RECORDS SHOWN START

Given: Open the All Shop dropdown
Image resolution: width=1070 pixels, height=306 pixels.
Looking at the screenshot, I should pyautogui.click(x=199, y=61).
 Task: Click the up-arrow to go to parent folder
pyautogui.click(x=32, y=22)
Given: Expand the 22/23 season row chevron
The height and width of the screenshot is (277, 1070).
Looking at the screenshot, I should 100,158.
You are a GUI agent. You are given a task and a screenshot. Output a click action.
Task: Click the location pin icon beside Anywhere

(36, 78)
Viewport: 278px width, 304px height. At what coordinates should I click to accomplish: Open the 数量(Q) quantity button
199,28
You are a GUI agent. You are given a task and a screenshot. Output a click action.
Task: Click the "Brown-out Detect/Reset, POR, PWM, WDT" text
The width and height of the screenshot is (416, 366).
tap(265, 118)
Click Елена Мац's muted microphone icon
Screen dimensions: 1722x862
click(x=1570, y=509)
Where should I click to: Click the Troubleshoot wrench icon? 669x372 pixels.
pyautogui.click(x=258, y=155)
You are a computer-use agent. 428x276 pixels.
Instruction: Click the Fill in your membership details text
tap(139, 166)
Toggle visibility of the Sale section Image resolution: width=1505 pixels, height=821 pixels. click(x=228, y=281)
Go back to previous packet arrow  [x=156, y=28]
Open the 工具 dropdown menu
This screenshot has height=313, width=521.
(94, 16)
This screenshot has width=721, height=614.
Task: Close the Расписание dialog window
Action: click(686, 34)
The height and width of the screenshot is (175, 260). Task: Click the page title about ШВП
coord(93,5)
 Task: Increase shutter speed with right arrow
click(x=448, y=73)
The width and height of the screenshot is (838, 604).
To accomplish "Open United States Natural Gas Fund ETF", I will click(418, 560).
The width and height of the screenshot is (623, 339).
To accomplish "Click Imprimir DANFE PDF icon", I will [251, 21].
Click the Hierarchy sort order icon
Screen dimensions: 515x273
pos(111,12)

RECORDS SHOWN END

WHAT NEEDS TO BE DONE: All entries must be repeated verbatim.

ANSWER:
Given: Open the All Shop dropdown
Image resolution: width=1070 pixels, height=306 pixels.
Looking at the screenshot, I should pyautogui.click(x=199, y=61).
 Task: Click the up-arrow to go to parent folder
pyautogui.click(x=32, y=22)
Given: Expand the 22/23 season row chevron
The height and width of the screenshot is (277, 1070).
Looking at the screenshot, I should 100,158.
You are a GUI agent. You are given a task and a screenshot. Output a click action.
Task: Click the location pin icon beside Anywhere

(36, 78)
Viewport: 278px width, 304px height. At what coordinates should I click to accomplish: Open the 数量(Q) quantity button
199,28
You are a GUI agent. You are given a task and a screenshot. Output a click action.
Task: Click the "Brown-out Detect/Reset, POR, PWM, WDT" text
The width and height of the screenshot is (416, 366).
tap(265, 118)
Click Елена Мац's muted microphone icon
Screen dimensions: 1722x862
click(x=1570, y=509)
Where should I click to: Click the Troubleshoot wrench icon? 669x372 pixels.
pyautogui.click(x=258, y=155)
You are a computer-use agent. 428x276 pixels.
Instruction: Click the Fill in your membership details text
tap(139, 166)
Toggle visibility of the Sale section Image resolution: width=1505 pixels, height=821 pixels. click(x=228, y=281)
Go back to previous packet arrow  [x=156, y=28]
Open the 工具 dropdown menu
This screenshot has height=313, width=521.
(94, 16)
This screenshot has width=721, height=614.
Task: Close the Расписание dialog window
Action: click(686, 34)
The height and width of the screenshot is (175, 260). Task: Click the page title about ШВП
coord(93,5)
 Task: Increase shutter speed with right arrow
click(x=448, y=73)
The width and height of the screenshot is (838, 604).
To accomplish "Open United States Natural Gas Fund ETF", I will click(418, 560).
The width and height of the screenshot is (623, 339).
To accomplish "Click Imprimir DANFE PDF icon", I will [251, 21].
Click the Hierarchy sort order icon
Screen dimensions: 515x273
pos(111,12)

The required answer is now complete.